# Bagging and Pasting

Bagging and pasting are ensemble methods that use [resampling methods](https://github.com/AlbinFranzen/ML-Algorithms-From-Scratch/blob/master/Model%20Optimisation/Model%20Assessment/Resampling%20Methods.ipynb) to create new sets of data and train a model on the new sets, aggregating the results. Bagging is the same as the bootstrap which randomly  resamples.

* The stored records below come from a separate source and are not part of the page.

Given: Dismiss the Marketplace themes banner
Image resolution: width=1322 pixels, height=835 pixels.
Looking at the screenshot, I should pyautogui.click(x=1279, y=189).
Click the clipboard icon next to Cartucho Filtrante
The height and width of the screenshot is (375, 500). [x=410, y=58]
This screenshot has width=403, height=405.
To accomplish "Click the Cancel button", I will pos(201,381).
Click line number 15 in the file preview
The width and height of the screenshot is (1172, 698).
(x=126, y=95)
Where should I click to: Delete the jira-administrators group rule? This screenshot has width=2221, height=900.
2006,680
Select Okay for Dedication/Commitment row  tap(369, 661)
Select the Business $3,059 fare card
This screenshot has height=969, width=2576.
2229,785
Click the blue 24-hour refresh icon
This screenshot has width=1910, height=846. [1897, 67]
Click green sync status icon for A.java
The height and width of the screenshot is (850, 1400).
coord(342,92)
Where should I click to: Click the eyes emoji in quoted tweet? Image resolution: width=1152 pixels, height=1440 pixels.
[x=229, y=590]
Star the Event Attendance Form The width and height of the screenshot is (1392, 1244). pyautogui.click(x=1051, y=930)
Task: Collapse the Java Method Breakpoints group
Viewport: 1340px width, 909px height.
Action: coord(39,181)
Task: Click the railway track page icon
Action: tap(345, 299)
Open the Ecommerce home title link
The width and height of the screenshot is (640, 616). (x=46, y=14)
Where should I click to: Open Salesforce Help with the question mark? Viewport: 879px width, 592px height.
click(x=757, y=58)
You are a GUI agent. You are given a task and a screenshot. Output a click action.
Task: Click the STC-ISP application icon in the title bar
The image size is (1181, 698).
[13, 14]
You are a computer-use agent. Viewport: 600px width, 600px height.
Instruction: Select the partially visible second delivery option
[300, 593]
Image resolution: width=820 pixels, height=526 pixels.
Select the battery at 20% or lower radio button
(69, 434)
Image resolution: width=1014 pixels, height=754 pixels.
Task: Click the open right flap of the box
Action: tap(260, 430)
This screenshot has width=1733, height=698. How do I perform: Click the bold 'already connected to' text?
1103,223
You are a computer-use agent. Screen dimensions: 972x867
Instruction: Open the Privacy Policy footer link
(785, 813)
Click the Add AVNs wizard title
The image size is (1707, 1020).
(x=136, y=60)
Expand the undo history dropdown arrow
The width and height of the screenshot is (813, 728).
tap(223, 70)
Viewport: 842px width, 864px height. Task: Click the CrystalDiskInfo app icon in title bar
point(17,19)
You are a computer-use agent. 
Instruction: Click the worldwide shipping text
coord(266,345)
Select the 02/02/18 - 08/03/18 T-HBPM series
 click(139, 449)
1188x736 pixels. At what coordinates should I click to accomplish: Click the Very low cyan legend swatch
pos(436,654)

Pasting however will only use each each datapoint once for each sample.

In [4]:
from sklearn.datasets import make_moons
from sklearn.model_selection import train_test_split
import numpy as np
np.random.seed(42)

X, y = make_moons(n_samples=500, noise=0.3, random_state=42)
X_train, X_test, y_train, y_test = train_test_split(X, y)

In [84]:
from sklearn.tree import DecisionTreeClassifier

dtc_clf = DecisionTreeClassifier()

In [101]:
from sklearn.metrics import accuracy_score

dtc_clf.fit(X_train, y_train)
dtc_clf_y_pred = dtc_clf.predict(X_test)

print("Decision Tree: " + str(accuracy_score(y_test, dtc_clf_y_pred)))

Decision Tree: 0.864


In [82]:
total = [0 for i in range(len(y_test))]
for i in range(500):  
    idx = np.array([np.random.randint(0,100) for i in range(100)])
    resampled_x = X_train[idx]
    resampled_y = y_train[idx]
    dtc_clf.fit(resampled_x, resampled_y)
    dtc_clf_y_pred = dtc_clf.predict(X_test)
    total = [a + b for a, b in zip(total, dtc_clf_y_pred)]

In [83]:
final_guess = [0 if i<250 else 1 for i in total]
final_guess = np.array(final_guess)
print("Decision Tree with bagging: " + str(accuracy_score(y_test, final_guess)))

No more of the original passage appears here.